A Petrobras implementou um reajuste de 19,2% no preço do gás canalizado vendido às distribuidoras em todo o território nacional, com validade iniciada nesta sexta-feira, 1º de maio. De acordo com informações apuradas pela Revista Oeste, a medida foi motivada pela valorização de 24,3% do petróleo tipo Brent e por oscilações no câmbio entre os meses de fevereiro e abril, apesar da redução de 14,1% no índice Henry Hub, que serve como referência internacional para o setor.
Fatores de impacto no mercado
O aumento anunciado pela estatal atinge diretamente o fornecimento para residências, estabelecimentos comerciais e o Gás Natural Veicular (GNV), utilizado em frotas e veículos de passeio. Embora o reajuste na refinaria seja de 19,2%, o custo final percebido pelos consumidores depende de outros fatores que compõem o preço, como as tarifas de transporte, as margens de lucro das distribuidoras e dos postos, além da incidência de tributos federais e estaduais.
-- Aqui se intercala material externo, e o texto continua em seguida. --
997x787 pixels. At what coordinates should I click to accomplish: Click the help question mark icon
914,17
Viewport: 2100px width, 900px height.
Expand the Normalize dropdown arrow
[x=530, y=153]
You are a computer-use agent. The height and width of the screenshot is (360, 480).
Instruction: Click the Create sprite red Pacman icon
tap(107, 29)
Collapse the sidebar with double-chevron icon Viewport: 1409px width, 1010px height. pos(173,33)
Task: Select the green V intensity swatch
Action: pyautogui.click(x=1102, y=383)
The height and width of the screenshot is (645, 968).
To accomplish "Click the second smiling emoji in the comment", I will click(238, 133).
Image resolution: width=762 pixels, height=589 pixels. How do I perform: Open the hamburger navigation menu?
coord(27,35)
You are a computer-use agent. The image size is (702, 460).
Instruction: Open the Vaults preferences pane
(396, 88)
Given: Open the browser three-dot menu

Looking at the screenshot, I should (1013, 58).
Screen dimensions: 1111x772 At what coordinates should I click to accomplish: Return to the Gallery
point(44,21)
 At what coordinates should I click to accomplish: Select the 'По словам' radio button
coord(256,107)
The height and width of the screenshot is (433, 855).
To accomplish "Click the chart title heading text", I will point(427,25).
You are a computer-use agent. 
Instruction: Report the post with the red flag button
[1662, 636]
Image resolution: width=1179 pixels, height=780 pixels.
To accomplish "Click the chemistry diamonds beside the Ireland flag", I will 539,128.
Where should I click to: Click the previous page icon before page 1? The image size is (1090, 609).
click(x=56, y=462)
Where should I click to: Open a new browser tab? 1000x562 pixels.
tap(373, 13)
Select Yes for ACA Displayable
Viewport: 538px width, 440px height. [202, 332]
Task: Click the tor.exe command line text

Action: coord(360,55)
Perspectivas e novos aumentos
O cenário para o setor de energia permanece sob pressão. A Associação Brasileira das Empresas Distribuidoras de Gás Canalizado (Abegás) declarou que “já estimava um aumento próximo de 20%” e sinalizou que o mercado pode enfrentar novos desafios em breve. Segundo a entidade, há uma projeção para um novo reajuste em agosto, que “poderia elevar os preços da molécula de gás em até 35%”.
Reajustes em outros combustíveis
Além do impacto no gás canalizado, a Petrobras também promoveu mudanças em outros segmentos da cadeia produtiva. Na mesma semana, a companhia elevou o preço do querosene de aviação (QAV) em 18%. Esse movimento reforça a tendência de pressão sobre os custos operacionais de diversos setores da economia brasileira neste primeiro semestre de 2026, refletindo a volatilidade do mercado internacional de energia.